**AIM OF THE TASK:** Within the entries below, please return exactly the lines from the one with "Image resolution: width=1200" through the one with "Instruction: Select the", leaving out any pictures.

**TASK MATERIAL:**

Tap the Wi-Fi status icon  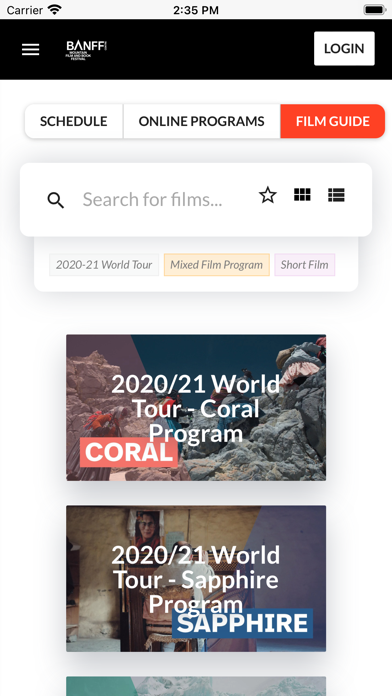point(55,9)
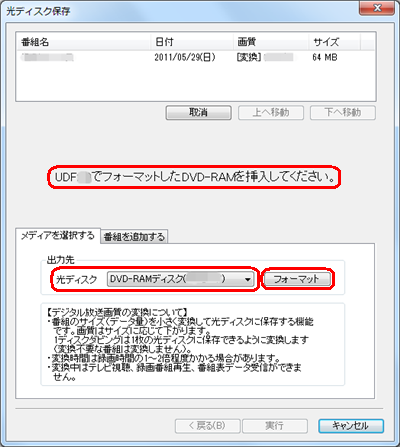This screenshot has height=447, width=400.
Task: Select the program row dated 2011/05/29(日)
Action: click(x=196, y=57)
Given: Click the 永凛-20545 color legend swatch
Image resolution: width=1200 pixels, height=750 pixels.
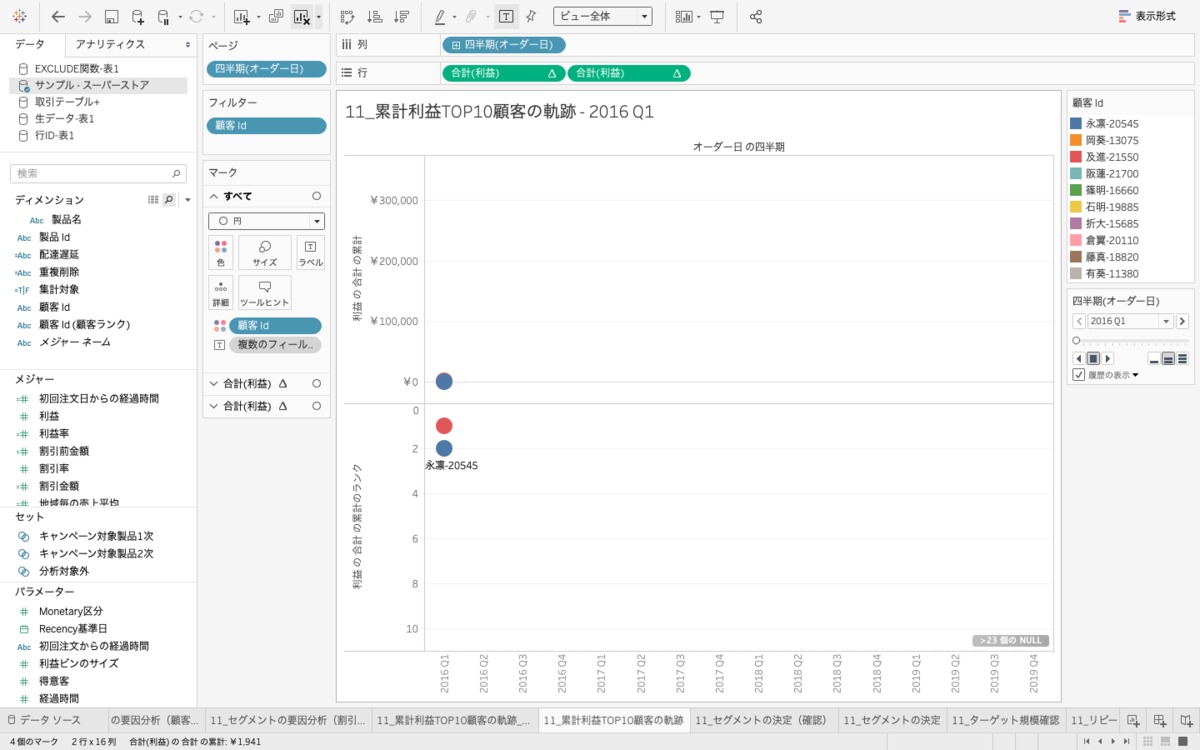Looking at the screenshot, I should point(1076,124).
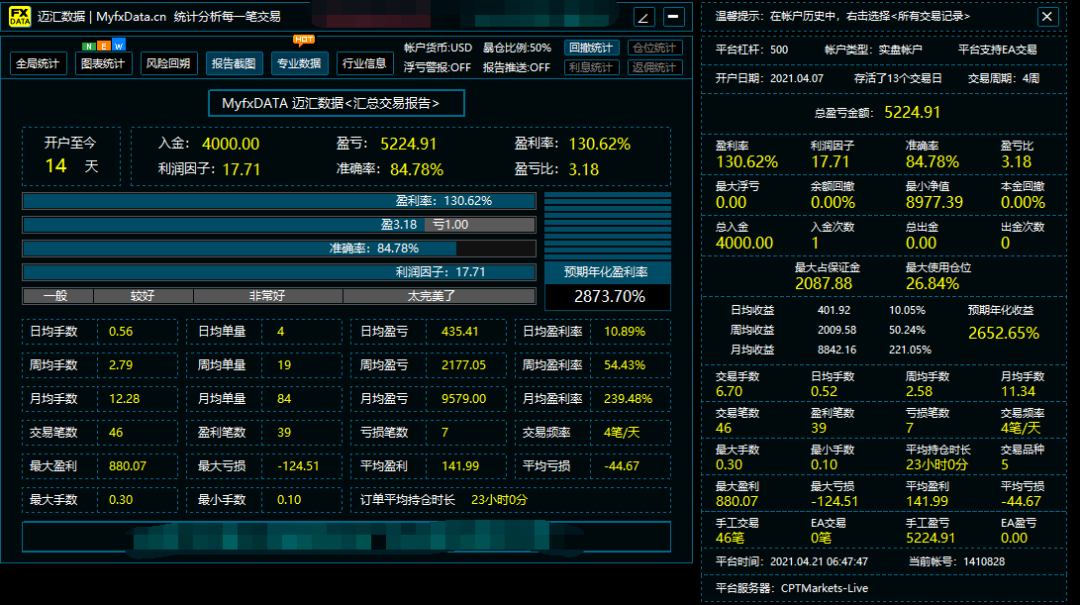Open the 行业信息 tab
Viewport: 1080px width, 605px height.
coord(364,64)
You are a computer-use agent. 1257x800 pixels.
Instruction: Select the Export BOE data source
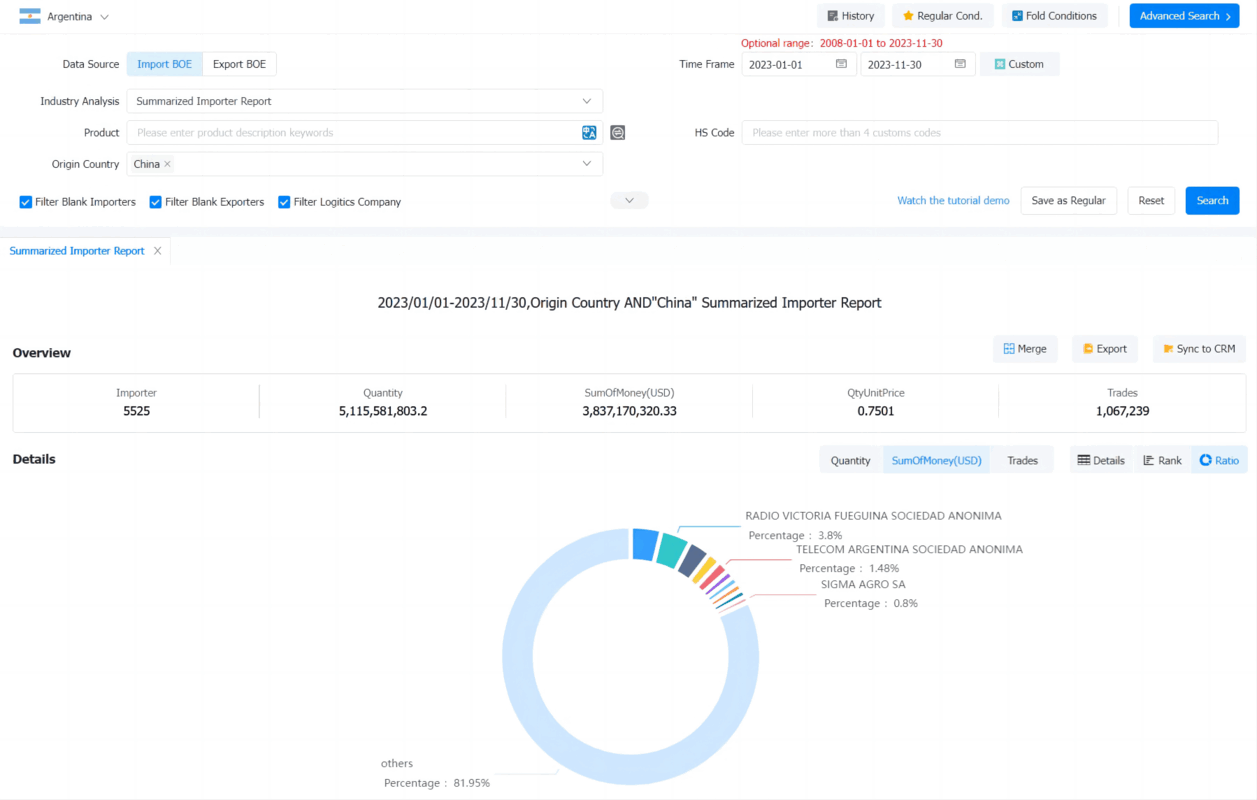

==

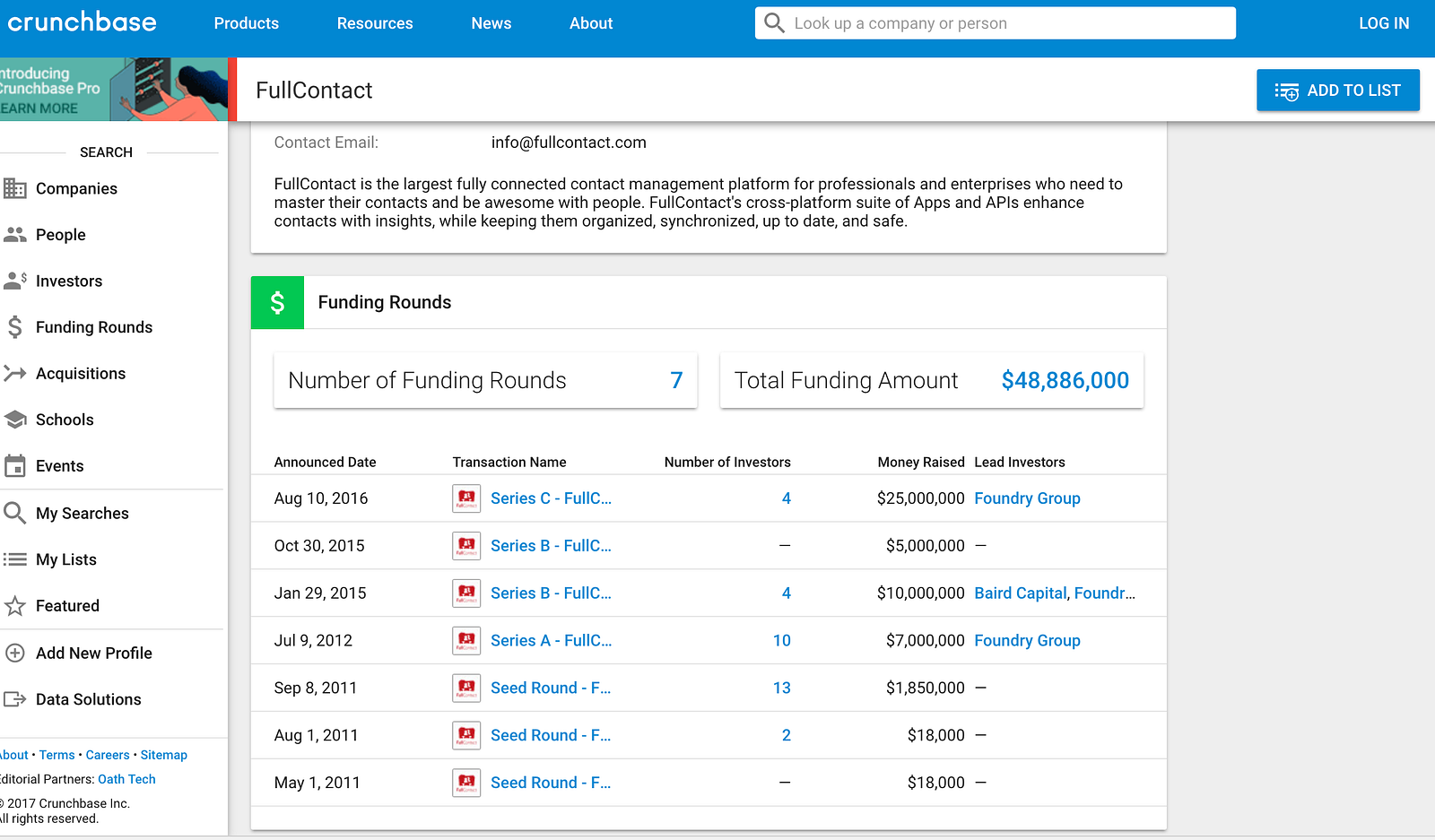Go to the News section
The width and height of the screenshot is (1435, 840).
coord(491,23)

**OUTPUT OF THE EXERCISE:**
Image resolution: width=1200 pixels, height=750 pixels.
Looking at the screenshot, I should point(1076,124).
Open the 行业信息 tab
Viewport: 1080px width, 605px height.
coord(364,64)
You are a computer-use agent. 1257x800 pixels.
Instruction: Select the Export BOE data source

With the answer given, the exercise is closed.